In the first group of books comes also the only printed edition of the Sarum Ordinale or Pica, which was superseded by Clement Maydeston’s Directorium Sacerdotum. Unfortunately the book is only known from some fragments rescued from a binding and now in the British Museum. To it refers the curious little advertisement put out by Caxton, the only example of a printer’s advertisement in England in the fifteenth century, though we know of many foreign specimens: “If it plese ony man spirituel or temporel to bye ony pyes of two and thre comemoracions of salisburi use, enpryntid after the forme of this present lettre whiche ben wel and truly correct, late hym come to westmonester in to the almonesrye at the reed pale and he shal haue them good chepe.” So far the advertisement; below it is the appeal to the public, “Supplico stet cedula.” It seems curious that this should be in Latin, for one would naturally suppose that the ones most likely to tear down the advertisement would be the persons ignorant of that language.
Two copies of this advertisement are known, one in the Bodleian, and another, formerly in the Althorp collection, at Manchester. It has been suggested that both copies may have been at one time extracted from some old binding in the Cambridge University Library. The example at Manchester certainly belonged at one time to Richard Farmer, who was University Librarian, but the Bodleian example was found by Francis Douce in a binding in his own collection.

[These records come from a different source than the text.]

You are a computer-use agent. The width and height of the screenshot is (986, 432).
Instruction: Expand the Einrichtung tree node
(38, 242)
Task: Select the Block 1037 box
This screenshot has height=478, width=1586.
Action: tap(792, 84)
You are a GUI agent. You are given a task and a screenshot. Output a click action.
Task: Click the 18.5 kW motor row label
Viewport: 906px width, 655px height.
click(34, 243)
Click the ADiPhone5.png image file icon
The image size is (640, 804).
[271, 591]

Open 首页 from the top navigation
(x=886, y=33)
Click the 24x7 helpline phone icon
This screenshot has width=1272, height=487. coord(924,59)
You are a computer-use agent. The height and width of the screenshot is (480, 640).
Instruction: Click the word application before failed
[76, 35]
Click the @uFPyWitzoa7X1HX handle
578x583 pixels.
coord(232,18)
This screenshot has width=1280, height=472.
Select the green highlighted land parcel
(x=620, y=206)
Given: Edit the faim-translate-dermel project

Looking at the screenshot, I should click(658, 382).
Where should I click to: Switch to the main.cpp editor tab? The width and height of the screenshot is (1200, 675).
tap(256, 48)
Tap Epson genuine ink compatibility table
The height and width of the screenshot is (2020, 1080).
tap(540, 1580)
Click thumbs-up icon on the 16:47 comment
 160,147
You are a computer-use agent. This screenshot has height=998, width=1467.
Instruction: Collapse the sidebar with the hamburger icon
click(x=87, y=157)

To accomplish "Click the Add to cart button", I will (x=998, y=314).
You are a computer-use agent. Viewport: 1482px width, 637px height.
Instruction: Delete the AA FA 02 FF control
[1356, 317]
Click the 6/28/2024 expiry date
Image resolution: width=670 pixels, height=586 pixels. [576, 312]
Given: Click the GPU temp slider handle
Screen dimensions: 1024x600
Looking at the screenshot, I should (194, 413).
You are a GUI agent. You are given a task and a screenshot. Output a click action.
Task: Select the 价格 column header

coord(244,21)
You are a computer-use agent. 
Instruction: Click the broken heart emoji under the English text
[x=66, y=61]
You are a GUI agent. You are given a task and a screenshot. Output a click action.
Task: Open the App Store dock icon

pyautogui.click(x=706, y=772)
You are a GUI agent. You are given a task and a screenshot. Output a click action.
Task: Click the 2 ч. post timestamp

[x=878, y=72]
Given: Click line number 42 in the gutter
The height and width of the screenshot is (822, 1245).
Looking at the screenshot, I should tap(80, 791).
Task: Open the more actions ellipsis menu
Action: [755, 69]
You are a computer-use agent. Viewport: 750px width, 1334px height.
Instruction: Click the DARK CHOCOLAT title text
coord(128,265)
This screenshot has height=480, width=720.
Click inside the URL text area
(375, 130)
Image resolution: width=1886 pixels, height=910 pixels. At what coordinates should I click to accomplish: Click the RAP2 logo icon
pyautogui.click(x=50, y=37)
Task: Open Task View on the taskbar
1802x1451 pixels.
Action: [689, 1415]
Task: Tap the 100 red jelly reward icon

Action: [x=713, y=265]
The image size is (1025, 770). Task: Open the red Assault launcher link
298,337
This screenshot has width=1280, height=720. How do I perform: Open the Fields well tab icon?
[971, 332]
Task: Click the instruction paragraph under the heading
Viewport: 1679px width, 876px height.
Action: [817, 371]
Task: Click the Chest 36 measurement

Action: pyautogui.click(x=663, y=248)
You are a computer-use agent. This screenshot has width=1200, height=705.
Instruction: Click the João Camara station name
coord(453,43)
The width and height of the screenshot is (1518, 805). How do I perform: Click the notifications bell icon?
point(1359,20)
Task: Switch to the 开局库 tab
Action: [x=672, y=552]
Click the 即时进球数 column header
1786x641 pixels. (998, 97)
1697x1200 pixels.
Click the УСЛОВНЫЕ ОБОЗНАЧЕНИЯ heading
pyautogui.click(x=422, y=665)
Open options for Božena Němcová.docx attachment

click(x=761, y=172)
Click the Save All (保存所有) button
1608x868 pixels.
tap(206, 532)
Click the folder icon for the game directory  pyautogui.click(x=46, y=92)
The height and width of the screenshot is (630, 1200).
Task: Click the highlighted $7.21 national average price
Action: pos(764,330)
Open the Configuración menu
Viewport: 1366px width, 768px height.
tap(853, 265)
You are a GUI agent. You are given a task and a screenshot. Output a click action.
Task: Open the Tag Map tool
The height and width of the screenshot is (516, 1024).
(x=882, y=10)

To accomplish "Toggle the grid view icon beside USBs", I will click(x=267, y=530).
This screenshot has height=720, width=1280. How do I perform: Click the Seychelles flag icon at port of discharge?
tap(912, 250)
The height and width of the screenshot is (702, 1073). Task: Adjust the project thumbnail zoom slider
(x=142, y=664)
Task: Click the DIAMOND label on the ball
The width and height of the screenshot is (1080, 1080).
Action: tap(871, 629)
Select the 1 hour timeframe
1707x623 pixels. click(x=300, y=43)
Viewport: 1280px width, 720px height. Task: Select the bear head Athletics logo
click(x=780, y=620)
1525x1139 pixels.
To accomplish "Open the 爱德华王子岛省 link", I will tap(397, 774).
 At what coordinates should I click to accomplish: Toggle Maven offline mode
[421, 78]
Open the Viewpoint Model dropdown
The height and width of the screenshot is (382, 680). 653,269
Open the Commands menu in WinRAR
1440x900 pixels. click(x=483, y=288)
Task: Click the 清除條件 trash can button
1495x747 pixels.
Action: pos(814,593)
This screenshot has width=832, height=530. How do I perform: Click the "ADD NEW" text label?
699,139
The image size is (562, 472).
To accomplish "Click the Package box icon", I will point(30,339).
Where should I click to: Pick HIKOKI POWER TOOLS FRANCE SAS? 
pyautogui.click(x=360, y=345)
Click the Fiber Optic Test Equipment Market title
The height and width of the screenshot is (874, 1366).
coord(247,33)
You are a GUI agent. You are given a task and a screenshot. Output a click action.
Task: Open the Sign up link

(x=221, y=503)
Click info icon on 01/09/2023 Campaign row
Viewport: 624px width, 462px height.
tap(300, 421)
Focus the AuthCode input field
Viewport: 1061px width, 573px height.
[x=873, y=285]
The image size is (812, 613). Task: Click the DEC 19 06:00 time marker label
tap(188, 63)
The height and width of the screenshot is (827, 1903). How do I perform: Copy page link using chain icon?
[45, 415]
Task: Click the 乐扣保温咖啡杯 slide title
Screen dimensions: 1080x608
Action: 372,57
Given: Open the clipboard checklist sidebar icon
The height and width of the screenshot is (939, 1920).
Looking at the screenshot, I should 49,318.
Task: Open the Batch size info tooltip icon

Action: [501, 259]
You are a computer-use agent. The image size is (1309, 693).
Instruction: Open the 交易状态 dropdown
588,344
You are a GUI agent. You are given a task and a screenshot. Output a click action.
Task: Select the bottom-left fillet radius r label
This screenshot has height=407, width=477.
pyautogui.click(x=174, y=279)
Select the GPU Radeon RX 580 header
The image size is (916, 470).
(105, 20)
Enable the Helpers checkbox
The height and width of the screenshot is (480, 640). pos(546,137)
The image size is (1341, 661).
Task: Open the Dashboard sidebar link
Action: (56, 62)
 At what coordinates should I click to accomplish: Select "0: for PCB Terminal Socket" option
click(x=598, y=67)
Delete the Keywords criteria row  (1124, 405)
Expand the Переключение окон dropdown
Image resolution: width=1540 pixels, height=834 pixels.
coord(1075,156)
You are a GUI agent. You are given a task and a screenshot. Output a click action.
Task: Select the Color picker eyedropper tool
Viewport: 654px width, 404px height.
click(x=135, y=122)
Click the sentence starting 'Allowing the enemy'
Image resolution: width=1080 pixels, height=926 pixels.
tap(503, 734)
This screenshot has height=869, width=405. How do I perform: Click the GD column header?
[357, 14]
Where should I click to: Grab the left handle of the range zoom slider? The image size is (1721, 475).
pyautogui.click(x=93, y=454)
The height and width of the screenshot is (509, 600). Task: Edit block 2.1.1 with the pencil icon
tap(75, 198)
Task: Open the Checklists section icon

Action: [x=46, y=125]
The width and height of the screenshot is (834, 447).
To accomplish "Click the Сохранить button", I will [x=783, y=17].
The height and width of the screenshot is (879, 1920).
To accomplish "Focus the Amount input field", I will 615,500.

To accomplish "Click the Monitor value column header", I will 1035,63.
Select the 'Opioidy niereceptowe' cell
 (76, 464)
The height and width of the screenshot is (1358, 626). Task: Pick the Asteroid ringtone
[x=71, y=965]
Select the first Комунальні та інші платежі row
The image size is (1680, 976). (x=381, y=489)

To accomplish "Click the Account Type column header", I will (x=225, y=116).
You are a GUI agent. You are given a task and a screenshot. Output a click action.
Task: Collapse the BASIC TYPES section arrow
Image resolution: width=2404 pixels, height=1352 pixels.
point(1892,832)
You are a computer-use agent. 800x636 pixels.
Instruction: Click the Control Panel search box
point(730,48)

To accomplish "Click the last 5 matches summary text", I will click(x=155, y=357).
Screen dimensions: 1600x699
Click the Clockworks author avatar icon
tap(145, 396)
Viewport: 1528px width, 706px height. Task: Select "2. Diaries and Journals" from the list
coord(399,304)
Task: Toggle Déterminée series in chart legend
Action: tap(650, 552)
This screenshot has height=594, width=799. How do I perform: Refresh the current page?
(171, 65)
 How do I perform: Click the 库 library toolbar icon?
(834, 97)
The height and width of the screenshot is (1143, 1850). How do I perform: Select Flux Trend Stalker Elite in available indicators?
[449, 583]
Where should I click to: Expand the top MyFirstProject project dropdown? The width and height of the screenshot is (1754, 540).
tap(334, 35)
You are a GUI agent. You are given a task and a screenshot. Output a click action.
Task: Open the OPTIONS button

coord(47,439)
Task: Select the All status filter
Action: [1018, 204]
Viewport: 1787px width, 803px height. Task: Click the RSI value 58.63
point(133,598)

The group of eight small books in the University Library which I spoke of as perhaps printed earlier than the Dictes or Sayengis were originally all bound together in one volume in old calf, and lettered “Old poetry printed by Caxton.” This precious volume contained the Stans Puer ad Mensam, the Parvus Catho, The Chorle and the Bird, The Horse the Shepe and the Goose, The Temple of Glas, The Temple of Brass, The Book of Courtesy, and Anelida and Arcyte, and of five of these no other copies are known.